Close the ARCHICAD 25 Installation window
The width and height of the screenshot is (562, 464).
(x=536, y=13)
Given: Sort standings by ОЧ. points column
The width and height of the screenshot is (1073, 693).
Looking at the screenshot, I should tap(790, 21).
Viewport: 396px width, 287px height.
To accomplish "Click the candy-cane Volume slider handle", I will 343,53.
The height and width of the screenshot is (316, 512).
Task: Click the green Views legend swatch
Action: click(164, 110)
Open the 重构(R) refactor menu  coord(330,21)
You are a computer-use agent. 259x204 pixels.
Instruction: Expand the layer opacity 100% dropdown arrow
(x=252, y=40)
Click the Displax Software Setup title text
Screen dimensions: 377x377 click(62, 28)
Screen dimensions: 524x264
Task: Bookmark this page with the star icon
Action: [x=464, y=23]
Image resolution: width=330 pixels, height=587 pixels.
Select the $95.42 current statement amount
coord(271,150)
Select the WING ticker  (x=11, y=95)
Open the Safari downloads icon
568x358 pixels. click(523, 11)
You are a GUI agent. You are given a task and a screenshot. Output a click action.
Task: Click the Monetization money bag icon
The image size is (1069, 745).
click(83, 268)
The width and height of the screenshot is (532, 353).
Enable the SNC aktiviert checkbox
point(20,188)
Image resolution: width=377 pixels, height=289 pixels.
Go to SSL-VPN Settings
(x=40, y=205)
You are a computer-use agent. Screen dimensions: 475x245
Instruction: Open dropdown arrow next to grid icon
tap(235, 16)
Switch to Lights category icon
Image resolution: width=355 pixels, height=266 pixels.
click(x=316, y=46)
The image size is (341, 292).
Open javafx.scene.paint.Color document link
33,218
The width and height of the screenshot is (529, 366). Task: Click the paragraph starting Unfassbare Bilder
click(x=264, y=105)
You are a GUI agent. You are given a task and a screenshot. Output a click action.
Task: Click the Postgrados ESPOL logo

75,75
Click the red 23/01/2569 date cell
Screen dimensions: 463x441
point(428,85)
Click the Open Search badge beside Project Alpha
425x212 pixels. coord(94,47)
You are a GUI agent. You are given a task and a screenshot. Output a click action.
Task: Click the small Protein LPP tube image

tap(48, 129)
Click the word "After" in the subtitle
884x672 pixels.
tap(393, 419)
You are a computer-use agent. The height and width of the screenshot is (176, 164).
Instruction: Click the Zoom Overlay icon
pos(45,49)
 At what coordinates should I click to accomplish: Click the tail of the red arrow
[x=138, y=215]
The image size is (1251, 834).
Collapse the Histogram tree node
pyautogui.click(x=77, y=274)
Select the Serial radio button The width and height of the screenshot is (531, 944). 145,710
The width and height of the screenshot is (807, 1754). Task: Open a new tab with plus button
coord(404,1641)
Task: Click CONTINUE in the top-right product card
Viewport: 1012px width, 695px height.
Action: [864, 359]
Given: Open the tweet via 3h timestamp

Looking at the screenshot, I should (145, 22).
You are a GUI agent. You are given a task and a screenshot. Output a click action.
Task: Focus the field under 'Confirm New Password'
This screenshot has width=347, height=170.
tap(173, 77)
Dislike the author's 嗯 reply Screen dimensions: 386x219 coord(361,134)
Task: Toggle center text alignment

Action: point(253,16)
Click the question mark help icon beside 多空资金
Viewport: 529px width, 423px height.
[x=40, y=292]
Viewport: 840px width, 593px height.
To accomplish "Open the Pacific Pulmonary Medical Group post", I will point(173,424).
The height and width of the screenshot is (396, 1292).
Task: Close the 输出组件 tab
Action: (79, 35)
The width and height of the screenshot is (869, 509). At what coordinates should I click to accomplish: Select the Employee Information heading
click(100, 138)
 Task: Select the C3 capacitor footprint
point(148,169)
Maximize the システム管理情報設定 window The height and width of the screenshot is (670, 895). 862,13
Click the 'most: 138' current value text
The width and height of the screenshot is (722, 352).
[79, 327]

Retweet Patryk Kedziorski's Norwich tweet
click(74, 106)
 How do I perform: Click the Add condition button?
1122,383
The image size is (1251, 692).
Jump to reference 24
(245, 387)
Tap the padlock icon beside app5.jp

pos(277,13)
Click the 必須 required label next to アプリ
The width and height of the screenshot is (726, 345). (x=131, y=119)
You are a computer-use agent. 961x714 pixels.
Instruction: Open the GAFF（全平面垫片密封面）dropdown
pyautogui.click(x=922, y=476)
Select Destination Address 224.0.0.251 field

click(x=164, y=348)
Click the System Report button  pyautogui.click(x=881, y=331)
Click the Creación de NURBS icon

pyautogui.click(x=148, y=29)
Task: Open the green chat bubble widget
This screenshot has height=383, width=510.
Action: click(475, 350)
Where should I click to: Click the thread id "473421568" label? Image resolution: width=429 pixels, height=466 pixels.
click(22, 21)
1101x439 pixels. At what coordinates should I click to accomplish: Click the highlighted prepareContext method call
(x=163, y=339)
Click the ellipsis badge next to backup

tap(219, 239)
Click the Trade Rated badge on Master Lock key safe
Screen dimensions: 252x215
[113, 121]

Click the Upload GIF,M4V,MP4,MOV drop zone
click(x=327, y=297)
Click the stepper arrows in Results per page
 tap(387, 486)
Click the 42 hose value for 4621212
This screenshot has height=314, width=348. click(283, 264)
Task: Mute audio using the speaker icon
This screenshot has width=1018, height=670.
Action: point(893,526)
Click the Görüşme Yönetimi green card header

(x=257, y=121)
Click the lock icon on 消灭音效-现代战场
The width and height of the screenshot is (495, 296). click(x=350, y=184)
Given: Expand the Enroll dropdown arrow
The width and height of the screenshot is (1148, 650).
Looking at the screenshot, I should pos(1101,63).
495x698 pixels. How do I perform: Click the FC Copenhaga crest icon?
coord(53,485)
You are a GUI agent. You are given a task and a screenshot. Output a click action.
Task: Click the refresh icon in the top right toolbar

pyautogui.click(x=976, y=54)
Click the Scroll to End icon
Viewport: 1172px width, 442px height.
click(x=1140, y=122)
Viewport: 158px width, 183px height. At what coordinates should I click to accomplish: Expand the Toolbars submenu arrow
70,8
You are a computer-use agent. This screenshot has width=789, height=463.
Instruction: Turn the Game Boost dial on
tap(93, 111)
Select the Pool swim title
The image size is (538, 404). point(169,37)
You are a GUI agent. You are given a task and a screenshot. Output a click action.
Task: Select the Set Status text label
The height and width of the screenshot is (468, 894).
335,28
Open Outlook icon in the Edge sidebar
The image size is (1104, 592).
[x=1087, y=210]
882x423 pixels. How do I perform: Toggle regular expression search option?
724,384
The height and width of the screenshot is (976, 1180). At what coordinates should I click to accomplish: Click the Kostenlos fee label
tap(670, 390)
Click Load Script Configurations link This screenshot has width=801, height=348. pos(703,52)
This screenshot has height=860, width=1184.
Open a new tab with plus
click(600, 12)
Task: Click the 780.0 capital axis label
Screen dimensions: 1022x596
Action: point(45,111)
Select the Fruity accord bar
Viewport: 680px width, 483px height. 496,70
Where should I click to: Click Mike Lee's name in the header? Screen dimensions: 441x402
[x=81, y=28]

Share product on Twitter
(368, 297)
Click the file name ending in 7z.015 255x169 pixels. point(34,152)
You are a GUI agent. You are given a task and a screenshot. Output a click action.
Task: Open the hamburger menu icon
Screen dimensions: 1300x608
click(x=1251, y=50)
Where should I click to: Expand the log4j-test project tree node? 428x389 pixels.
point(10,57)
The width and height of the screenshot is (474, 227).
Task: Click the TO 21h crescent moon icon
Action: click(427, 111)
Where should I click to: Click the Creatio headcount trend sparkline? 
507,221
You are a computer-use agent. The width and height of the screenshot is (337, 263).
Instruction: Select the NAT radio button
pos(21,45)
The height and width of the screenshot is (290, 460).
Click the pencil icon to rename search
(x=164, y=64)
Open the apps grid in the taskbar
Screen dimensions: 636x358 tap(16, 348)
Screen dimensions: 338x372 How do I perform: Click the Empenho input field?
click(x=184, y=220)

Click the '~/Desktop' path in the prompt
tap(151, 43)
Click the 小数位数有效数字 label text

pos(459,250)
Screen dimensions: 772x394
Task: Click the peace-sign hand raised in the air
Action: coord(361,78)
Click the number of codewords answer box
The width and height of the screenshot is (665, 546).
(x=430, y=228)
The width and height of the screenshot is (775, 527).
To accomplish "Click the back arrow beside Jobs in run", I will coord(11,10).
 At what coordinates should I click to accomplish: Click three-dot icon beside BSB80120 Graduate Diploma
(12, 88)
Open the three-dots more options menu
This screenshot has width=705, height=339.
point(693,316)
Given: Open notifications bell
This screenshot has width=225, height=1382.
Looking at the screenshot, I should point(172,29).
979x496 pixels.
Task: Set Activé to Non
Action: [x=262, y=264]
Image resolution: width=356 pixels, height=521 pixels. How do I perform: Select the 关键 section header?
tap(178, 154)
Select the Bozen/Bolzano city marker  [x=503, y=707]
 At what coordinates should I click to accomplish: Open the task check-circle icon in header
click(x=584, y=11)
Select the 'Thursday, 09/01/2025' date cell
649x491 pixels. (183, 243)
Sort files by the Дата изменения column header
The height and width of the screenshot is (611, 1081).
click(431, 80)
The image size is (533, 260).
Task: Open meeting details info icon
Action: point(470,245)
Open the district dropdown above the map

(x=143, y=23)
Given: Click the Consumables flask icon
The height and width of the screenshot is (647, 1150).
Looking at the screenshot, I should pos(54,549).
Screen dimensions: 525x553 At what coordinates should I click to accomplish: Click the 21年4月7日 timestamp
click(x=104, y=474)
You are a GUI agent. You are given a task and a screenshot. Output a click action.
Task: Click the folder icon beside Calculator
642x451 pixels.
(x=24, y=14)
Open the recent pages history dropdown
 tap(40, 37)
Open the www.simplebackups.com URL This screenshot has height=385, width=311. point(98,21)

## Exercise instructions
Using the entries above, output exactly the lines between the line holding "Instruction: Turn the Game Boost dial on" and the line holding "Task: Select the Set Status text label", end lines included, and nothing more.

## Task response
Instruction: Turn the Game Boost dial on
tap(93, 111)
Select the Pool swim title
The image size is (538, 404). point(169,37)
You are a GUI agent. You are given a task and a screenshot. Output a click action.
Task: Select the Set Status text label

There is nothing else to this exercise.